THE EXERCISE = Convert the lines into a JSON list of strings with one string per line, skipping any blank lines.

--- START DATA FOR PROCESSING ---

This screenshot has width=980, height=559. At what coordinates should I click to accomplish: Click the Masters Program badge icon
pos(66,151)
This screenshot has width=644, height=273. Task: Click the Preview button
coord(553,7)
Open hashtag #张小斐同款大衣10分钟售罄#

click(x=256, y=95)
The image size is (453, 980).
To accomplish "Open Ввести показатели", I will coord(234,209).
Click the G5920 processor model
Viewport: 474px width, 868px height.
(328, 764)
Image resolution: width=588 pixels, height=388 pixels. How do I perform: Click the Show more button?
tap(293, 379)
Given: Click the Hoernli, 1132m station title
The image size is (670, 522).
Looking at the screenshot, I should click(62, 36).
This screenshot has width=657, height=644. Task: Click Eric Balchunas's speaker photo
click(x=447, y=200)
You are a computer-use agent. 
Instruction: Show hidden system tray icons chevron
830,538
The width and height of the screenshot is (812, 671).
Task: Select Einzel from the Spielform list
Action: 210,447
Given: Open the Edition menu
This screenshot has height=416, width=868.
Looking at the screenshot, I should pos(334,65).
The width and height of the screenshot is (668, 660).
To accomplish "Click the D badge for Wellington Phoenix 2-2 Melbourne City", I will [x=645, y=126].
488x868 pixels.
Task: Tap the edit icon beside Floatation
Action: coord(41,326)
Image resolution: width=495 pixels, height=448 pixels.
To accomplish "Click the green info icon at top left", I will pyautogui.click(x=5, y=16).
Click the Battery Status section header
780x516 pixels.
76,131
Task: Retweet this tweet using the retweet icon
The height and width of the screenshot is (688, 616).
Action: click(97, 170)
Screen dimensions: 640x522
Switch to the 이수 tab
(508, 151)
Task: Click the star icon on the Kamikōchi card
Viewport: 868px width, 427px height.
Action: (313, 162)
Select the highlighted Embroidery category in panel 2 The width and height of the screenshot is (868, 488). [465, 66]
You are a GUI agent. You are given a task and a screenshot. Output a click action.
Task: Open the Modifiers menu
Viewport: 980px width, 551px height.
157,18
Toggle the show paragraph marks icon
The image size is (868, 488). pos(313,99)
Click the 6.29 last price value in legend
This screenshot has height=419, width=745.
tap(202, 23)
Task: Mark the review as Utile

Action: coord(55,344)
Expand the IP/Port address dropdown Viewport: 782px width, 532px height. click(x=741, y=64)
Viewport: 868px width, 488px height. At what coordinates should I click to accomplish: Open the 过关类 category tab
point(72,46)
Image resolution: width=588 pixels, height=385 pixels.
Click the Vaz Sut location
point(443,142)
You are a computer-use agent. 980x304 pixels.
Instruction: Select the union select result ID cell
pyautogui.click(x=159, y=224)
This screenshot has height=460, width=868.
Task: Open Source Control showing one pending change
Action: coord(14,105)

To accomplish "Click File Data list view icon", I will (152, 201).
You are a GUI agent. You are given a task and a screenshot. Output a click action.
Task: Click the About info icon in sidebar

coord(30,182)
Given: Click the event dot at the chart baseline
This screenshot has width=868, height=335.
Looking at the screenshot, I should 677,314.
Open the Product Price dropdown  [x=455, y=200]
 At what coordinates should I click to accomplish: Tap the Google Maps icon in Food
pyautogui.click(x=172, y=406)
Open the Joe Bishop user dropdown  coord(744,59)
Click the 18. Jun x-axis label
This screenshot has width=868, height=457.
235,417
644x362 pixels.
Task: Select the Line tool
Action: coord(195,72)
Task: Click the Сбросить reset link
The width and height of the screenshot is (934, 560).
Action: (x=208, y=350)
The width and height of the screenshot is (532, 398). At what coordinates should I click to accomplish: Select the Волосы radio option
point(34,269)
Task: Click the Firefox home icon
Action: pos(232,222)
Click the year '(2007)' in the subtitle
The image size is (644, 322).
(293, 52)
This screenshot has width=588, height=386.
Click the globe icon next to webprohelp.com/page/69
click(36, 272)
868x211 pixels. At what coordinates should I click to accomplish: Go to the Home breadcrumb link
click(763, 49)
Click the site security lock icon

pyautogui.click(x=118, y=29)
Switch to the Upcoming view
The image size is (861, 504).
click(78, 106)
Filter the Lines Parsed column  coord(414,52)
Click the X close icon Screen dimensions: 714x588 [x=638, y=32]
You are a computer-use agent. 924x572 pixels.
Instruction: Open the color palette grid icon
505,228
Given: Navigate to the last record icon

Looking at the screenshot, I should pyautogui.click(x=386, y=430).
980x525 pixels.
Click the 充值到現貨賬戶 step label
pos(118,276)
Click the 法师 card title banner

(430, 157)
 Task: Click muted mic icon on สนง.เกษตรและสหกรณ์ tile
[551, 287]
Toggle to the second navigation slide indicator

--- END DATA FOR PROCESSING ---

THE COMPLETED TASK =
[
  "This screenshot has width=980, height=559. At what coordinates should I click to accomplish: Click the Masters Program badge icon",
  "pos(66,151)",
  "This screenshot has width=644, height=273. Task: Click the Preview button",
  "coord(553,7)",
  "Open hashtag #张小斐同款大衣10分钟售罄#",
  "click(x=256, y=95)",
  "The image size is (453, 980).",
  "To accomplish \"Open Ввести показатели\", I will coord(234,209).",
  "Click the G5920 processor model",
  "Viewport: 474px width, 868px height.",
  "(328, 764)",
  "Image resolution: width=588 pixels, height=388 pixels. How do I perform: Click the Show more button?",
  "tap(293, 379)",
  "Given: Click the Hoernli, 1132m station title",
  "The image size is (670, 522).",
  "Looking at the screenshot, I should click(62, 36).",
  "This screenshot has width=657, height=644. Task: Click Eric Balchunas's speaker photo",
  "click(x=447, y=200)",
  "You are a computer-use agent. ",
  "Instruction: Show hidden system tray icons chevron",
  "830,538",
  "The width and height of the screenshot is (812, 671).",
  "Task: Select Einzel from the Spielform list",
  "Action: 210,447",
  "Given: Open the Edition menu",
  "This screenshot has height=416, width=868.",
  "Looking at the screenshot, I should pos(334,65).",
  "The width and height of the screenshot is (668, 660).",
  "To accomplish \"Click the D badge for Wellington Phoenix 2-2 Melbourne City\", I will [x=645, y=126].",
  "488x868 pixels.",
  "Task: Tap the edit icon beside Floatation",
  "Action: coord(41,326)",
  "Image resolution: width=495 pixels, height=448 pixels.",
  "To accomplish \"Click the green info icon at top left\", I will pyautogui.click(x=5, y=16).",
  "Click the Battery Status section header",
  "780x516 pixels.",
  "76,131",
  "Task: Retweet this tweet using the retweet icon",
  "The height and width of the screenshot is (688, 616).",
  "Action: click(97, 170)",
  "Screen dimensions: 640x522",
  "Switch to the 이수 tab",
  "(508, 151)",
  "Task: Click the star icon on the Kamikōchi card",
  "Viewport: 868px width, 427px height.",
  "Action: (313, 162)",
  "Select the highlighted Embroidery category in panel 2 The width and height of the screenshot is (868, 488). [465, 66]",
  "You are a GUI agent. You are given a task and a screenshot. Output a click action.",
  "Task: Open the Modifiers menu",
  "Viewport: 980px width, 551px height.",
  "157,18",
  "Toggle the show paragraph marks icon",
  "The image size is (868, 488). pos(313,99)",
  "Click the 6.29 last price value in legend",
  "This screenshot has height=419, width=745.",
  "tap(202, 23)",
  "Task: Mark the review as Utile",
  "Action: coord(55,344)",
  "Expand the IP/Port address dropdown Viewport: 782px width, 532px height. click(x=741, y=64)",
  "Viewport: 868px width, 488px height. At what coordinates should I click to accomplish: Open the 过关类 category tab",
  "point(72,46)",
  "Image resolution: width=588 pixels, height=385 pixels.",
  "Click the Vaz Sut location",
  "point(443,142)",
  "You are a computer-use agent. 980x304 pixels.",
  "Instruction: Select the union select result ID cell",
  "pyautogui.click(x=159, y=224)",
  "This screenshot has height=460, width=868.",
  "Task: Open Source Control showing one pending change",
  "Action: coord(14,105)",
  "To accomplish \"Click File Data list view icon\", I will (152, 201).",
  "You are a GUI agent. You are given a task and a screenshot. Output a click action.",
  "Task: Click the About info icon in sidebar",
  "coord(30,182)",
  "Given: Click the event dot at the chart baseline",
  "This screenshot has width=868, height=335.",
  "Looking at the screenshot, I should 677,314.",
  "Open the Product Price dropdown  [x=455, y=200]",
  " At what coordinates should I click to accomplish: Tap the Google Maps icon in Food",
  "pyautogui.click(x=172, y=406)",
  "Open the Joe Bishop user dropdown  coord(744,59)",
  "Click the 18. Jun x-axis label",
  "This screenshot has width=868, height=457.",
  "235,417",
  "644x362 pixels.",
  "Task: Select the Line tool",
  "Action: coord(195,72)",
  "Task: Click the Сбросить reset link",
  "The width and height of the screenshot is (934, 560).",
  "Action: (x=208, y=350)",
  "The width and height of the screenshot is (532, 398). At what coordinates should I click to accomplish: Select the Волосы radio option",
  "point(34,269)",
  "Task: Click the Firefox home icon",
  "Action: pos(232,222)",
  "Click the year '(2007)' in the subtitle",
  "The image size is (644, 322).",
  "(293, 52)",
  "This screenshot has width=588, height=386.",
  "Click the globe icon next to webprohelp.com/page/69",
  "click(36, 272)",
  "868x211 pixels. At what coordinates should I click to accomplish: Go to the Home breadcrumb link",
  "click(763, 49)",
  "Click the site security lock icon",
  "pyautogui.click(x=118, y=29)",
  "Switch to the Upcoming view",
  "The image size is (861, 504).",
  "click(78, 106)",
  "Filter the Lines Parsed column  coord(414,52)",
  "Click the X close icon Screen dimensions: 714x588 [x=638, y=32]",
  "You are a computer-use agent. 924x572 pixels.",
  "Instruction: Open the color palette grid icon",
  "505,228",
  "Given: Navigate to the last record icon",
  "Looking at the screenshot, I should pyautogui.click(x=386, y=430).",
  "980x525 pixels.",
  "Click the 充值到現貨賬戶 step label",
  "pos(118,276)",
  "Click the 法师 card title banner",
  "(430, 157)",
  " Task: Click muted mic icon on สนง.เกษตรและสหกรณ์ tile",
  "[551, 287]",
  "Toggle to the second navigation slide indicator"
]